在以前的椎管内肿瘤手术中,医生为了充分暴露肿瘤,首先需要将椎板切除,但是经过长期的研究发现,椎板切除后脊髓会失去骨性结构的保护,对脊柱的稳定性影响较大,因此以前的手术后内固定是绝大多数患者的常规选择。但目前随着神经外科微创技术的发展,大部分患者在手术后都可以不再进行内固定了,常用的技术包括:

①椎板复位术:这项技术十分好理解,就是在手术中医生先用一些工具像超声骨刀等将椎板完整地取下,切开硬脊膜,在切除完肿瘤之后,再缝合硬脊膜,将椎板复位,用一些钛钉、钛板固定,从而避免了对脊柱稳定性的破坏。

②椎板开窗:椎体和椎体之间都存在一定间隙,那么我们在做手术的时候,就可以充分利用这个间隙,再切除上一椎体的下缘和下一椎体的上缘部分,打开一个小“天窗”进行肿瘤的切除,这就是椎板开窗术。椎板开窗术相比于传统手术来说,保留了脊柱的韧带结构,保留了椎体之间的小关节结构,最大限度地保留了椎体后部结构的完整性,从而保证了手术后脊柱的稳定性。

③半椎板切除术:顾名思义就是只切除一半的椎板进行手术。
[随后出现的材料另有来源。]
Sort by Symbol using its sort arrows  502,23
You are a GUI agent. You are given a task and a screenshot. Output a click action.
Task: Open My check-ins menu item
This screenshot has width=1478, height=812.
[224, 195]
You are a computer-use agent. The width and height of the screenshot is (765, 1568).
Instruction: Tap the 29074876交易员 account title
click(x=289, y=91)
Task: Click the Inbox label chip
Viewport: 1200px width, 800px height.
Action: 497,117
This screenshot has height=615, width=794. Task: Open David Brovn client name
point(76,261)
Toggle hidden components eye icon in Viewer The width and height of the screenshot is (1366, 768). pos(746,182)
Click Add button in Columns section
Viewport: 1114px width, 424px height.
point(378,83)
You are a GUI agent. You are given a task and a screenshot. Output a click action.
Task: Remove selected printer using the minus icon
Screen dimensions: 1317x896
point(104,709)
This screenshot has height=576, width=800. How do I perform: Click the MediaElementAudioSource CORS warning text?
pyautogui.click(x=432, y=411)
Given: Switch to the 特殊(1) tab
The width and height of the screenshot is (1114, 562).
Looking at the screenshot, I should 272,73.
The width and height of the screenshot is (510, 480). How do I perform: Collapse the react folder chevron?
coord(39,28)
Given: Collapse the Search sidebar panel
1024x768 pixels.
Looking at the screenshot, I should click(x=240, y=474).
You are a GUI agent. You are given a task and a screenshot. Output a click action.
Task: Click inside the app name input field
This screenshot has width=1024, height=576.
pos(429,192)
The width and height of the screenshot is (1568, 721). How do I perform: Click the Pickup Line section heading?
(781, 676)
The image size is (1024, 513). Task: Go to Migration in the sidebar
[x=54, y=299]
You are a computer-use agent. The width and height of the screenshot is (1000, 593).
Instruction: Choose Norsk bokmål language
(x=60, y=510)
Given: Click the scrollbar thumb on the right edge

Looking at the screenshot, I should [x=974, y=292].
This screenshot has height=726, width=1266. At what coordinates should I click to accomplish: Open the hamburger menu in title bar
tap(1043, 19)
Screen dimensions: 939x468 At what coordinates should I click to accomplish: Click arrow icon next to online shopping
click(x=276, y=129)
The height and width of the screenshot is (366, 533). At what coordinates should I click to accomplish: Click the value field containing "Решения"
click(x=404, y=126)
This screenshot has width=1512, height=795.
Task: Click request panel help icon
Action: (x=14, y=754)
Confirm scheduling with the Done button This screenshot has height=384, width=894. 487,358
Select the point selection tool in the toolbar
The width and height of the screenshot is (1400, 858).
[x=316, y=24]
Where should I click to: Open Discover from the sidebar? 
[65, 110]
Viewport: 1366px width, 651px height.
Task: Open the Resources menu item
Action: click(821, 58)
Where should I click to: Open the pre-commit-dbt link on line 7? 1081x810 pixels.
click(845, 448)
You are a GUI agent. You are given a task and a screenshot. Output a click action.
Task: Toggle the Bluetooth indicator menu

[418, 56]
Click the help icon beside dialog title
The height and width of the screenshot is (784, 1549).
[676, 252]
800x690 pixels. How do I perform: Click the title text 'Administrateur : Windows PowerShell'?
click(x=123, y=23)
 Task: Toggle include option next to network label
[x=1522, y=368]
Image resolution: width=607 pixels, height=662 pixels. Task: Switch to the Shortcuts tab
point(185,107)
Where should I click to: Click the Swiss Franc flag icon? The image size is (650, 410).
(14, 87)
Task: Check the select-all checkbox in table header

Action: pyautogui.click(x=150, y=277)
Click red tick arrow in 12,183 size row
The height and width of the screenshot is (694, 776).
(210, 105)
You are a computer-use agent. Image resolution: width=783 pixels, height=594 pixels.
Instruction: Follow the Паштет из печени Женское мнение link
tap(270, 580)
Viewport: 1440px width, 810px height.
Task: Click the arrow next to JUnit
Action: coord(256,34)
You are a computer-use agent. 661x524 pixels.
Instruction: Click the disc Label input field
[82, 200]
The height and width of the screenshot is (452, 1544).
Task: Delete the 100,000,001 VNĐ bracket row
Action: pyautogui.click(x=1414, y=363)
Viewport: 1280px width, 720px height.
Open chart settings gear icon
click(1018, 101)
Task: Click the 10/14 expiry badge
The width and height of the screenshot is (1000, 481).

半椎板切除术相比于开窗术来说,除了在椎体上开窗之外,还会往周边扩大切除,切除同侧的上下关节突的一部分,因此椎体之间的小关节结构会受到一定的破坏,但相应地,暴露的视野范围也更加的大,有利于手术肿瘤的切除。半椎板切除术只切除了椎体的一半,脊柱的稳定性仍然能够得到保障,因此术后大部分患者也不需要再进行内固定手术。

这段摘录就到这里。